Communism’s methods of social control from the beginning required escalating terrorism. Communist rulers justified terrorism to themselves and to their intellectual followers in the West by the magnitude of Communism’s eschatological vision. But the magnitude of the terrorism was so great that it might eventually call into question the legitimacy of the Communists’ methods to achieve their messianic eschatology. So, they had to lie.

The historically unprecedented magnitude of the lies necessary to conceal the all-pervasive level of Soviet terror — terror necessary to control the present — after 56 years finally proved insufficient to suppress the truth of these techniques of terror. Alexander Solzhenitsyn’s first volume of The Gulag Archipelago (1973) can accurately be said to have delivered a mortal ideological wound to Communism’s apologists in the West. It was not what he wrote that was decisive. It was that he had won the Nobel Prize for Literature before he wrote it. He had been officially credentialed. Western intellectuals evaluate truth in terms of credentials, and there are no higher credentials than the Nobel Committee’s awards: the right to give a lecture in a tuxedo to people in tuxedos, and a check for $1.3 million.

In his magnificent and horrifying new book, Koba the Dread, Martin Amis wrote a sentence that can serve as a tombstone’s last words for the Soviet Union, the archetype of all Communist regimes.

“Lying could no longer be enforced, and the regime fell.”

Then, like dominoes, the other Communist regimes fell.
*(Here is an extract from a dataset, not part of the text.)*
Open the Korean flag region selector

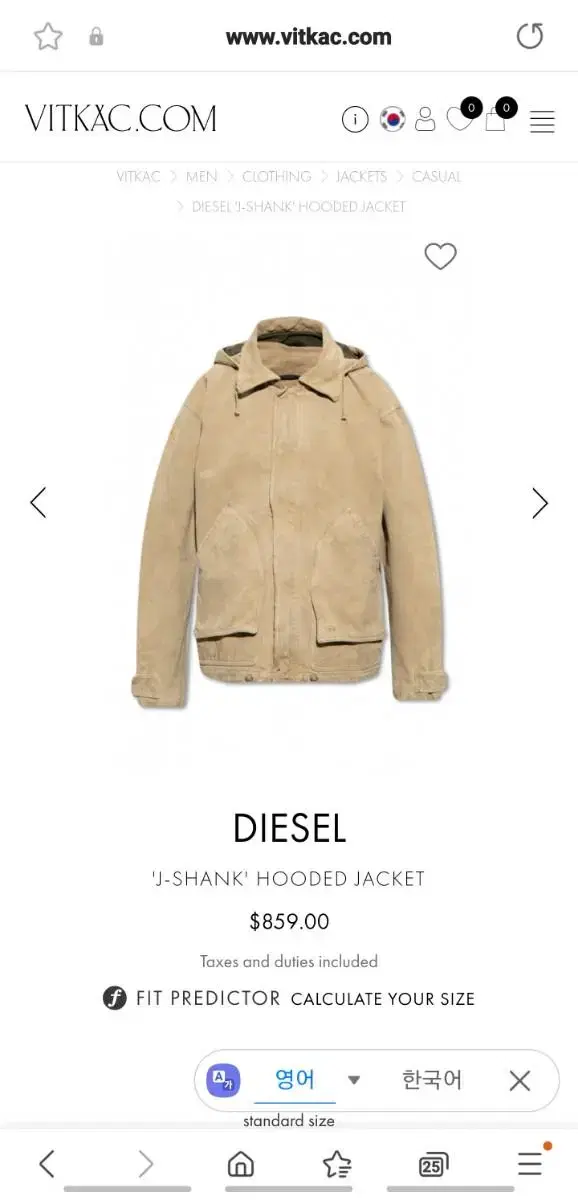point(393,120)
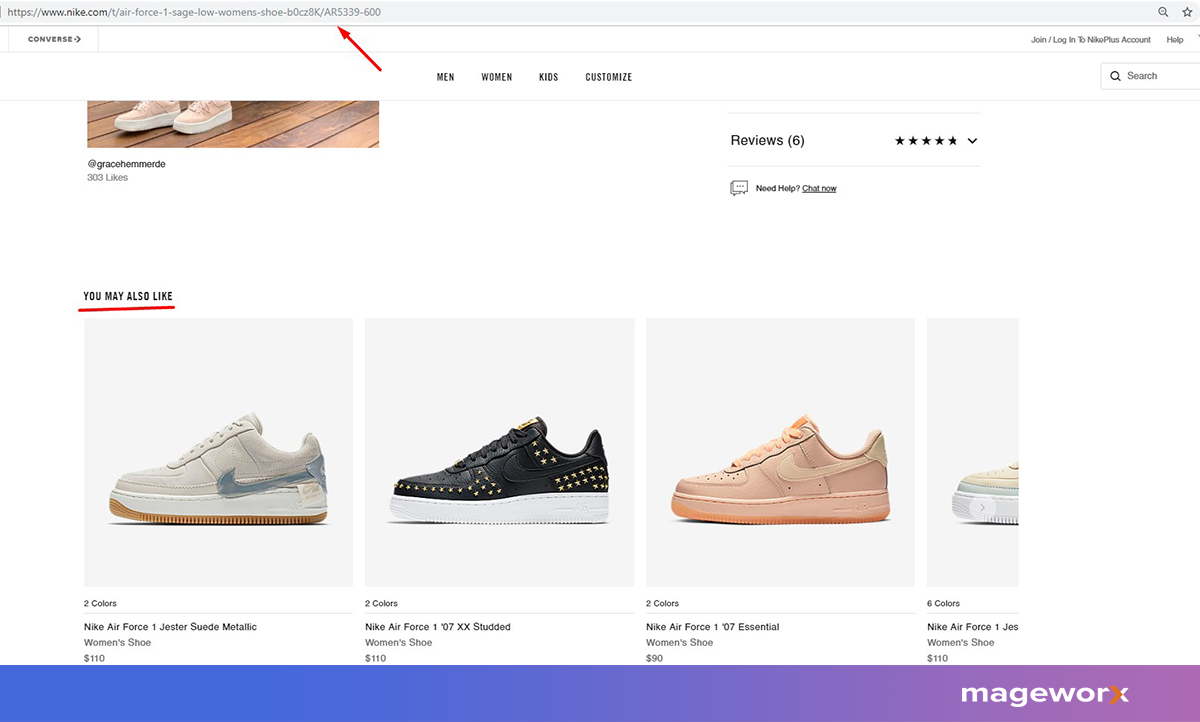Open the Help link
The height and width of the screenshot is (722, 1200).
[1175, 39]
Only Cuba and North Korea remain true to the received faith: Marx’s religion of revolution.

LEGITIMACY

Every modern political regime’s eschatological vision requires legitimacy in order to be sustained in the hearts and minds of the voters, who are officially identified as the sole agents of legitimacy. Without legitimacy, the regime will fall.

Here is the supreme problem for most modern political regimes and all empires, always: the degree of lying necessary to sustain the public’s faith in the ability of a regime to deliver on its eschatological promises is far greater than the public is prepared to accept. If the lies are uncovered and then believed, not only is the regime’s ability to deliver the future called into question, the legitimacy of the regime’s eschatological vision may be called into question. Political survival therefore depends on the ability of the regime to keep the de-legitimizing truth from the public.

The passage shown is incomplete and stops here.